The critical flaw with Raynal (2001) is that it conflates description and discovery. As for why this is problematic, the dolphin Tursiops australis was described in 2011 but the holotype was collected in 1914 and one lectotype is from 1902 (Charlton-Robb et al. 2011). Differences between the “new” species and other Bottlenose Dolphins are very subtle, so there’s no reason to think the 1902 specimen was the first our species ever encountered. I’d wager that encounter took place closer to 40,000 years ago. There is of course no way to determine who really discovered a species, but determining the earliest scientifically-documented specimen should be more feasible.

It didn’t work out as well as I expected; for 32 of the 90 species I used, the original source did not give a date for the holotype, no holotype existed, or I failed to locate the source. This resulted in me using the same date for “discovery” as the description, an event which only actually happened  once (Lahille 1912). As I planned on finishing this article… ever, I was primarily concerned with holotypes, so there are undoubtedly many earlier specimens I overlooked. My limited data still managed to find a difference of 12.6 years between description and discovery; for the 58 species with data, this average was 19.3 years. Strikingly, the four species described in the 21st Century were on average discovered 55 years earlier, with the most recent being from 1976. Here is a decade-by-decade comparison of description and “discovery”:

It’s interesting how the “discovery” data appears to have a more normal (“bell curve”) distribution. Furthermore, the average date of discovery (1841.5) is closer to the first description (1675, 166.5 years) than the present (171.5 years). This does not bode well for new discoveries and again, I have to point out that most of my dates for “discovery” are probably far too late. For an alternate view, here is a graph of cumulative species descriptions and “discoveries”:

The last cetacean to be “discovered” was Balaenoptera omurai in 1976 and it is certainly notable they were initially considered to be small “form” of Bryde’s Whales (Sasaki et al. 2006). The first Mesoplodon perrini specimen (not a holotype) was discovered in 1975 and mistaken for M. hectori (Dalebout et al. 2002). Mesoplodon peruvianus has a holotype from 1975, but one beached specimen was photographed as early as 1955 (Reyes et al. 1991; Pitman & Lynn 2001). The porpoise Neophocaena asiaeorientalis was described in 1972 but the holotype was from 1922 (Helgen & McFadden 2001).
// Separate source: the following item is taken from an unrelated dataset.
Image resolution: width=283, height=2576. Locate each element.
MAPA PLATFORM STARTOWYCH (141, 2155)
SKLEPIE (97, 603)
So not only is there a sizable gap between description and discovery in these recent cases, all of the species have close relatives they either have been or could be confused for. If there are still cetaceans out there awaiting discovery, it would seem far more likely that they’re lookalikes hiding in plain sight than the fantastical species Raynal (2001) proposed.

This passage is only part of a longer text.